PRO-CUA: Process-Reward Optimization for Computer Use Agents
Pith reviewed 2026-06-29 11:44 UTC · model grok-4.3
The pith
PRO-CUA enables training of computer use agents through step-level reinforcement learning using a process reward model on the agent's own live states.
A machine-rendered reading of the paper's core claim, the machinery that carries it, and where it could break.
Core claim
The central claim is that decoupling on-policy environment interaction from policy optimization, combined with step-level feedback from a process reward model on diverse candidate actions, enables dense and flexible credit assignment while reducing distribution shift by training on the agent's own execution states.
What carries the argument
The process reward model (PRM) that supplies step-level quality signals for ranking actions in GUI states, used with group-relative advantages for optimization.
If this is right
- Training does not depend on golden answers or offline expert trajectories.
- Distribution shift is reduced because optimization uses the agent's own states from live rollouts.
- Credit assignment becomes dense and flexible for long-horizon tasks.
- The approach demonstrates effectiveness on live web benchmarks.
Where Pith is reading between the lines
- If the PRM generalizes well, the method could extend to other interactive agent domains like robotics or software testing.
- Reliable step-level rewards might lower the infrastructure costs associated with long-horizon interactions.
- This framework suggests a path to iterative improvement of agents without constant human supervision.
Load-bearing premise
The process reward model must supply reliable, generalizable step-level quality signals that correctly rank actions in live, previously unseen GUI states.
What would settle it
Observing that actions ranked highly by the PRM do not lead to better task completion rates than lower-ranked ones in new environments would falsify the central claim.
Figures
read the original abstract
Computer use agents (CUAs) have shown strong potential for automating complex digital workflows, yet their training remains constrained by costly live environment interaction and limited high-quality supervision. Existing filtered behavior cloning pipelines suffer from imitation bottlenecks, including distribution shift from the expert demonstration and the absence of negative learning signals. Meanwhile, standard trajectory-level reinforcement learning struggles with sparse rewards, ambiguous credit assignment, and high infrastructure costs for long-horizon GUI interaction. In this work, we propose PRO-CUA, a process-reward optimization framework for training CUAs with iterative step-level reinforcement learning.
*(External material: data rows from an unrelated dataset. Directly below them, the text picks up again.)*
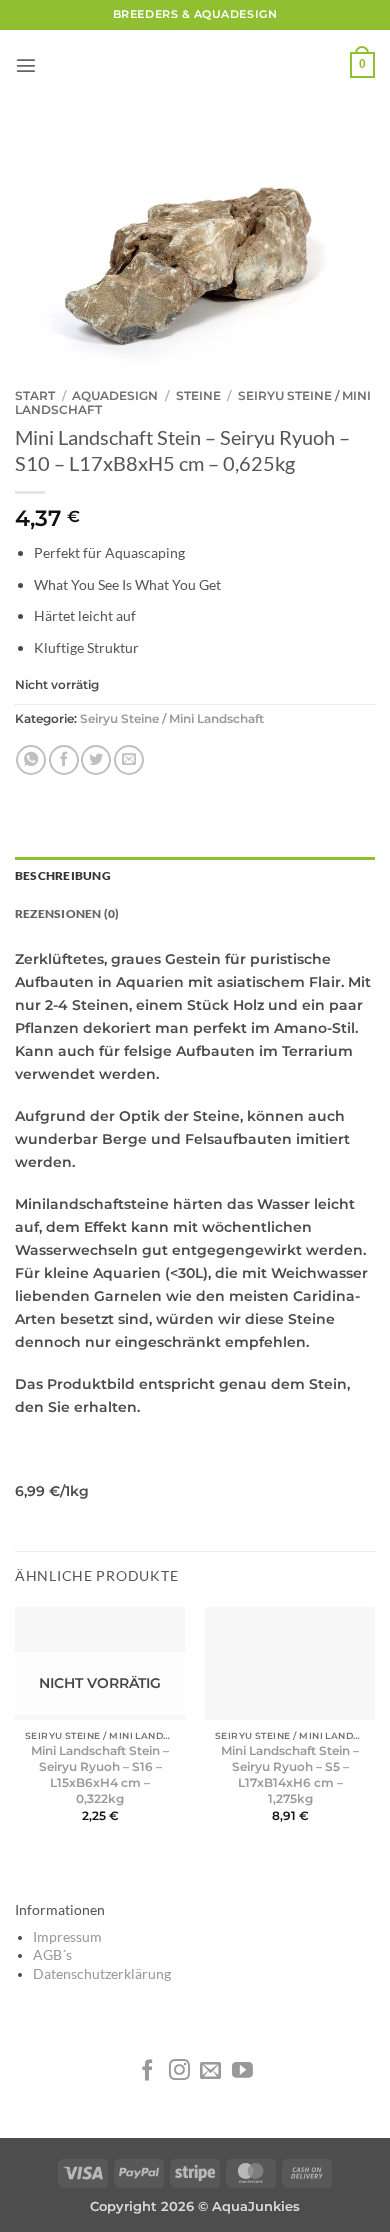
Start (35, 395)
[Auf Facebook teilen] (64, 760)
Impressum (67, 1937)
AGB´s (52, 1955)
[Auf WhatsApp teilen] (31, 760)
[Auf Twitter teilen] (96, 760)
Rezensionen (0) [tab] (67, 913)
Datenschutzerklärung (102, 1974)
PRO-CUA decouples on-policy environment interaction from policy optimization: the current policy collects states through live rollouts, generates diverse candidate actions for each state, receives step-level feedback from a process reward model (PRM), and is optimized with group-relative advantages. This design enables dense and flexible credit assignment without relying on golden answers or offline expert trajectories, while reducing distribution shift by training on the agent's own execution states. Experiments on live web benchmarks demonstrate the effectiveness of PRO-CUA and the reliability of PRM-guided step-level training.
Editorial analysis
A structured set of objections, weighed in public.
Referee Report
Summary. The manuscript proposes PRO-CUA, a process-reward optimization framework for training computer use agents (CUAs). The method decouples live environment interaction from optimization: the current policy performs rollouts to collect states, generates multiple candidate actions per state, obtains step-level scores from a process reward model (PRM), and is updated via group-relative advantages. The central claims are that this yields dense, flexible credit assignment without golden answers or offline expert trajectories and reduces distribution shift by training exclusively on the agent's own execution states. Experiments on live web benchmarks are reported to confirm effectiveness and PRM reliability.
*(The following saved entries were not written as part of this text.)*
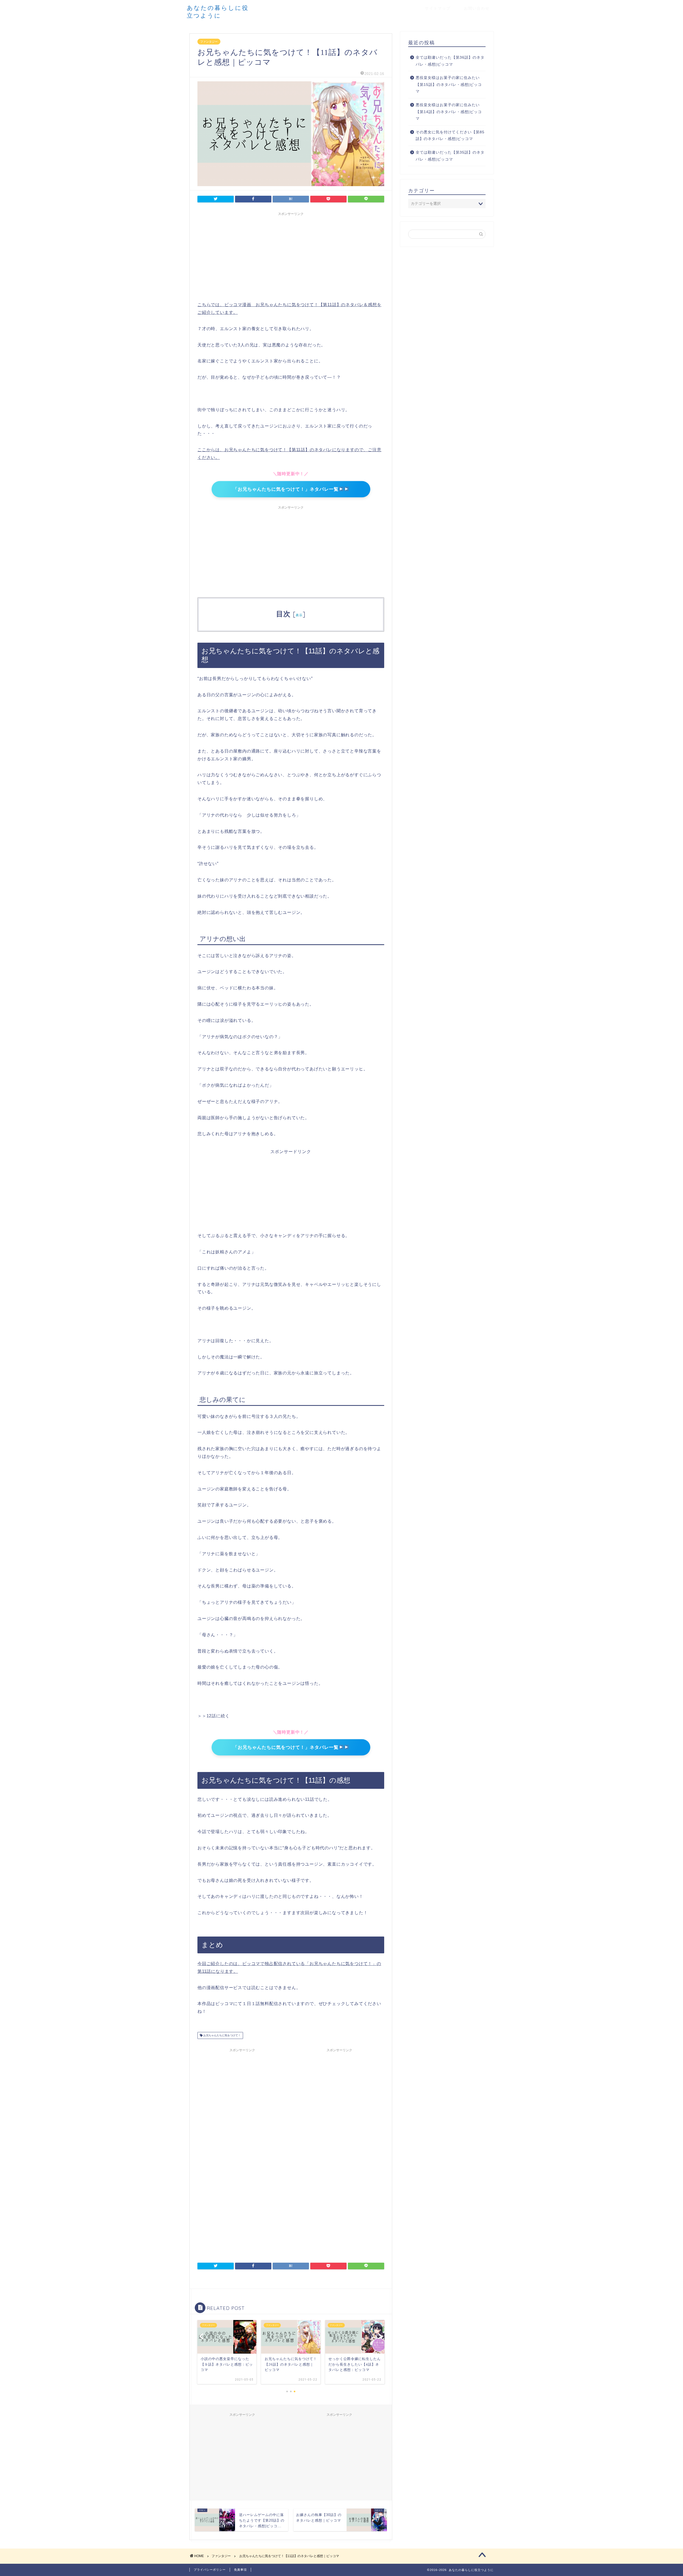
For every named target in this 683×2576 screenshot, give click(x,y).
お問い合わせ (477, 8)
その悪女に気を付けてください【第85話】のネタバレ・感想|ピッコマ (450, 135)
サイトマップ (438, 8)
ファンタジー (209, 41)
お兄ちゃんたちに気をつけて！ (221, 2035)
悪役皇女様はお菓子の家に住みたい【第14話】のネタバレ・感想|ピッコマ (449, 112)
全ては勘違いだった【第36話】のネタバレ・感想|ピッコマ (450, 60)
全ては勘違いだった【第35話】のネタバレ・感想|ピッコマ (450, 155)
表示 (299, 615)
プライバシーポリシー (210, 2569)
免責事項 (240, 2569)
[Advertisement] (290, 255)
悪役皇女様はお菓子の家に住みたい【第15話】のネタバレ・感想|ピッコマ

Significance. If the PRM supplies accurate, generalizable step-level rankings on previously unseen GUI states generated by the current policy, the framework would address key bottlenecks in CUA training—imitation bottlenecks, sparse rewards, and distribution shift—while lowering the cost of high-quality supervision. The on-policy, PRM-guided design with group-relative advantages is a concrete technical contribution that could be adopted more broadly if the generalization assumption holds.
major comments (2)
- [Abstract / Method] Abstract and method description: the claim that PRO-CUA trains 'without relying on golden answers or offline expert trajectories' cannot be evaluated because no information is supplied on the PRM's training data, objective, or validation set. If PRM training itself requires expert step labels or golden trajectories, the stated benefit is not realized and the distribution-shift reduction is only partial.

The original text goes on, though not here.